Le directeur exécutif d’Amnesty International Sénégal, Seydi Gassama, a exhorté les autorités sénégalaises à mettre en œuvre une décision rendue par la Cour de justice de la CEDEAO en faveur des libertés publiques. Dans un message publié sur son compte X visité par Senego, il appelle l’État à abroger l’arrêté ministériel n°7580 du 20 juillet 2011, qui interdit les manifestations à caractère politique dans le centre-ville de Dakar.
Selon Seydi Gassama, cette mesure est contraire à la décision rendue le 31 mars 2022 par la Cour de justice de la CEDEAO. La juridiction communautaire, saisie par Amnesty Sénégal et la Ligue sénégalaise des droits humains (LSDH), avait estimé que cet arrêté portait atteinte aux droits fondamentaux des citoyens.

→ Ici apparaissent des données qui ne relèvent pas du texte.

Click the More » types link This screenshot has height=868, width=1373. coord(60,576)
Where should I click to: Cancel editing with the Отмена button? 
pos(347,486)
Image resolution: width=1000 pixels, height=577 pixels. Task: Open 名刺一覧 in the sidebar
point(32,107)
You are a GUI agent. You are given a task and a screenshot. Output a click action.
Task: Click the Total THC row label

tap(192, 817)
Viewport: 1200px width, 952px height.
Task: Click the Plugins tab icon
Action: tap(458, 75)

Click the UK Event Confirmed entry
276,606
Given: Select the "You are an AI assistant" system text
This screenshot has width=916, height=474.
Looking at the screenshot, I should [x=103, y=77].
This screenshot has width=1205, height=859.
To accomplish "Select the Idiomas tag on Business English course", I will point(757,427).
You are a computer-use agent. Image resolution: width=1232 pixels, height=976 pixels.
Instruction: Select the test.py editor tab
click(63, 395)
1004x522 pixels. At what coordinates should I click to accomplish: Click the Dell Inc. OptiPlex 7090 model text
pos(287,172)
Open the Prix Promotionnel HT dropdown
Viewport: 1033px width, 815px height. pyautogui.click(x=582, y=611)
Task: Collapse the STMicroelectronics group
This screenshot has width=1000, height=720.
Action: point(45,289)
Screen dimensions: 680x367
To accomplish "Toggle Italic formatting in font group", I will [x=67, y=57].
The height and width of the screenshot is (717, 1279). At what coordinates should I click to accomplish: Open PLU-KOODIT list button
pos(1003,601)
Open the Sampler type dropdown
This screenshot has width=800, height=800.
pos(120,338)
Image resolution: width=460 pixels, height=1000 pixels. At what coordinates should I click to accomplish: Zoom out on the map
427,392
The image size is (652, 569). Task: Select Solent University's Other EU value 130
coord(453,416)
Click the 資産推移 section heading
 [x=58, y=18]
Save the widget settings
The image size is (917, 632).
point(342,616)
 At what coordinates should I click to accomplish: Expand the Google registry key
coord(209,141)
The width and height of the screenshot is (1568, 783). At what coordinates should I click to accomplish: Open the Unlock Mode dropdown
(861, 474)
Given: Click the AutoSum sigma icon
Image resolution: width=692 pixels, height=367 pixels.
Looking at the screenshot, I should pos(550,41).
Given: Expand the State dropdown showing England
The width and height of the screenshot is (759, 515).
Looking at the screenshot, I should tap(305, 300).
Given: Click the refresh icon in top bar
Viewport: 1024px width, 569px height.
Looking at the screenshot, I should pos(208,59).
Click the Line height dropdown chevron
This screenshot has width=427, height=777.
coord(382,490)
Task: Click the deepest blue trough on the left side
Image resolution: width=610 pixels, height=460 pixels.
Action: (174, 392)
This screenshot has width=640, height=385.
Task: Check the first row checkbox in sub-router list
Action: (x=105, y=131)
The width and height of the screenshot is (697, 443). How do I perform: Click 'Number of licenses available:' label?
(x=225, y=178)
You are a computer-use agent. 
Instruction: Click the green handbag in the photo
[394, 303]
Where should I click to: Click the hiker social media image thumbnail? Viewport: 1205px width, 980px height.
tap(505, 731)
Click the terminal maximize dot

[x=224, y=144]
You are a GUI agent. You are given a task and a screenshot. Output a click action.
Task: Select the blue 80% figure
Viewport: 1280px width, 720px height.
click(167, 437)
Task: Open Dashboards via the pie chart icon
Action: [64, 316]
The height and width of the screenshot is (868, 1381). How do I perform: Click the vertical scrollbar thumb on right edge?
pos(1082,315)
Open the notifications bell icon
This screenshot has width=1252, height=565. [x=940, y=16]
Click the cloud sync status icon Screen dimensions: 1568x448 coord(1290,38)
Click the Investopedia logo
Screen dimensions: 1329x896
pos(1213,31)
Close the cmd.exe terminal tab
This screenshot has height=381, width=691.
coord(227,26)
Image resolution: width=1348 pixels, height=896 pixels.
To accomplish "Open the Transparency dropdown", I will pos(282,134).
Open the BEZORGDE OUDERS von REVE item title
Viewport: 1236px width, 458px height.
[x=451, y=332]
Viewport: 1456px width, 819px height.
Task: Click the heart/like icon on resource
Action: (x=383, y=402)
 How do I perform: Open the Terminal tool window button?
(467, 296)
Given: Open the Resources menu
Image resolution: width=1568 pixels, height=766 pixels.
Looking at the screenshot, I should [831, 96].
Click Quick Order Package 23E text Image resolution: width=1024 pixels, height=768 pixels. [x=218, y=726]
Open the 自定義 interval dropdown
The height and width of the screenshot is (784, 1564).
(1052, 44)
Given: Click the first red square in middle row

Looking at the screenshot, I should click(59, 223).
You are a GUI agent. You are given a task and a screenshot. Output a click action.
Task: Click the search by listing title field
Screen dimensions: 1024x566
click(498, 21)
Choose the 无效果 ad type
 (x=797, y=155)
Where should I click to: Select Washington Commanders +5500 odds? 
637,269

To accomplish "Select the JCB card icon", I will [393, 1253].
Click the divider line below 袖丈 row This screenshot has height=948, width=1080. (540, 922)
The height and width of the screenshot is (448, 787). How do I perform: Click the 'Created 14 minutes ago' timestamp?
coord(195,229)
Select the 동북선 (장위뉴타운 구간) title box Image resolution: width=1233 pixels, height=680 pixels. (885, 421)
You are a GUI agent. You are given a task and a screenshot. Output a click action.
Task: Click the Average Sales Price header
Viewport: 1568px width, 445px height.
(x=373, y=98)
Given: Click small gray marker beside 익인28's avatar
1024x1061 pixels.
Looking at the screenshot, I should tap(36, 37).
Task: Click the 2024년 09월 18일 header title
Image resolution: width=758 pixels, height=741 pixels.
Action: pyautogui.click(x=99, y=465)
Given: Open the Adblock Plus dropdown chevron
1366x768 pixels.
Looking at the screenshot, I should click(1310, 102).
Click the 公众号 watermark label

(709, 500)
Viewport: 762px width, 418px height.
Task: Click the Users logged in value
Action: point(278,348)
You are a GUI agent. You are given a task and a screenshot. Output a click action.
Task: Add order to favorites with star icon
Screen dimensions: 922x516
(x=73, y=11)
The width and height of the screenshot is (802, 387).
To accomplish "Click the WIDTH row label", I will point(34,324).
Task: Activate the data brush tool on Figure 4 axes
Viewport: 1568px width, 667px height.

« L’État du Sénégal doit mettre en œuvre la décision de la Cour de justice de la CEDEAO du 31 mars 2022 », a écrit le défenseur des droits humains, rappelant que la juridiction avait demandé l’abrogation de ce texte réglementaire.
Toujours selon lui, la Cour avait conclu que l’arrêté ministériel violait notamment la liberté d’expression et la liberté de réunion pacifique, garanties par les textes communautaires et internationaux relatifs aux droits humains.